In regards to additional antenatal care, there wasn't much different to any other pregnancy. I did have growth scans with my first, but that was due to raised PI found at my 20 week scan. As I didn't have raised PI in my second pregnancy I only received the normal scans (12,20, and 36 at my trust). I did see a consultant once at ~20weeks, but there's nothing they can do unless you do develop pre-eclampsia, so I was discharged back to midwife care. My second pregnancy I received the same appointment schedule as a FTM (i.e more appointments) to monitor my BP and urine. I also bought my own monitor to track BP in my second pregnancy.
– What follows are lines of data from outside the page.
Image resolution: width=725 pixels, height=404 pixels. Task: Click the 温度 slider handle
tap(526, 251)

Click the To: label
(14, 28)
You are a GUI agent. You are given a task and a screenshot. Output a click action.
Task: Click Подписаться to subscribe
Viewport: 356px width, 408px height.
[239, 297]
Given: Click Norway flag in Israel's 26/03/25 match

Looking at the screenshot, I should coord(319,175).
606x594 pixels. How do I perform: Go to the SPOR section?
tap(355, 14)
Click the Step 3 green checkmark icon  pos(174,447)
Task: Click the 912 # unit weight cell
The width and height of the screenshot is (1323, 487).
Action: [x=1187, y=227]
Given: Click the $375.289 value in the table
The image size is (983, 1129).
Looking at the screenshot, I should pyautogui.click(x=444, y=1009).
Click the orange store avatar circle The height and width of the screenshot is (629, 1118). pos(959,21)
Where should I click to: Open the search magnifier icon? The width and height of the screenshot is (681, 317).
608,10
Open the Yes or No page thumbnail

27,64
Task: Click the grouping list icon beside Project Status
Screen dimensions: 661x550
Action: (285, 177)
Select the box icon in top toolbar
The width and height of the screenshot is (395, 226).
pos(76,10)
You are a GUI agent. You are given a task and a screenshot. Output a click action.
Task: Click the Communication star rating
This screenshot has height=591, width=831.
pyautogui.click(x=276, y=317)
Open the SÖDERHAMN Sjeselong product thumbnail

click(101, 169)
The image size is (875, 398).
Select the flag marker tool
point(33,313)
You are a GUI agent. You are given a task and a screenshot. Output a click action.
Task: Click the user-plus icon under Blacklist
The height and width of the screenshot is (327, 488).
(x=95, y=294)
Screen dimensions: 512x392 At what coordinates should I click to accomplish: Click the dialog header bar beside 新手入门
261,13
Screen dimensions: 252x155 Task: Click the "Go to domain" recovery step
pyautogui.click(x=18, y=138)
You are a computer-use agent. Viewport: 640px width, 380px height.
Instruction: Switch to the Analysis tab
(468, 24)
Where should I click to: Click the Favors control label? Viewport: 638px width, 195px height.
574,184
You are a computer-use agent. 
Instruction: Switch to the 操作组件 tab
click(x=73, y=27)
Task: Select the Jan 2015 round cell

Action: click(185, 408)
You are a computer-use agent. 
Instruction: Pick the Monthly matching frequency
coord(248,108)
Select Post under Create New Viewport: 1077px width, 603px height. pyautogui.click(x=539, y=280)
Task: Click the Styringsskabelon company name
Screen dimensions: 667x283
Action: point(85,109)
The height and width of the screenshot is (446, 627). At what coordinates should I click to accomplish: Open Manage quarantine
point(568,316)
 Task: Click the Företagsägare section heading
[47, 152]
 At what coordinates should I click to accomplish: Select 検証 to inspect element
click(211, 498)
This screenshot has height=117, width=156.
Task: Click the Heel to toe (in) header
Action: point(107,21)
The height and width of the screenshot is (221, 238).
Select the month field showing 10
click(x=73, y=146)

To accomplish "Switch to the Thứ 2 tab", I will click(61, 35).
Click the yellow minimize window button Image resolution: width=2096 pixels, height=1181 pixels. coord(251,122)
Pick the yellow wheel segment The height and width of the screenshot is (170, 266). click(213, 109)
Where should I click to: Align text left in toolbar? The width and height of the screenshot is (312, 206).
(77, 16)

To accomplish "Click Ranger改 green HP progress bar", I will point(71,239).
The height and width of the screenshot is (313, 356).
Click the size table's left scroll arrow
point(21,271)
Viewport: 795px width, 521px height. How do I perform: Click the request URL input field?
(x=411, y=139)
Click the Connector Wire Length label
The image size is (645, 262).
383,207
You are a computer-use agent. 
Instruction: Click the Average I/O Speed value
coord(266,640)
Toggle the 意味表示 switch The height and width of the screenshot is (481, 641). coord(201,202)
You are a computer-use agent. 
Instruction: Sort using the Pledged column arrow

Once I had developed pre-eclampsia, I was admitted to hospital immediately (36+1 both times), and advised to not leave until after I had my baby. While there I had 4 hourly checks, and was medicated to bring BP down. As baby and I were otherwise fine, induction was started at 37 weeks. Both DC were born healthy, large for gestation, and (other than a small amount of suction for DC2) needed no breathing support or SCBU/NICU stay. I remained on BP medication for 6 weeks with my first, and didn't need it post birth (kept sending my BP low) with my second.
Hopefully you won't develop pre-eclampsia. But if you do, it's taken extremely seriously, and you'll be monitored closely. If I, or baby, had showed any sign of deterioration, immediate induction, or even C-section would have happened. Best of luck with the rest of your pregnancy.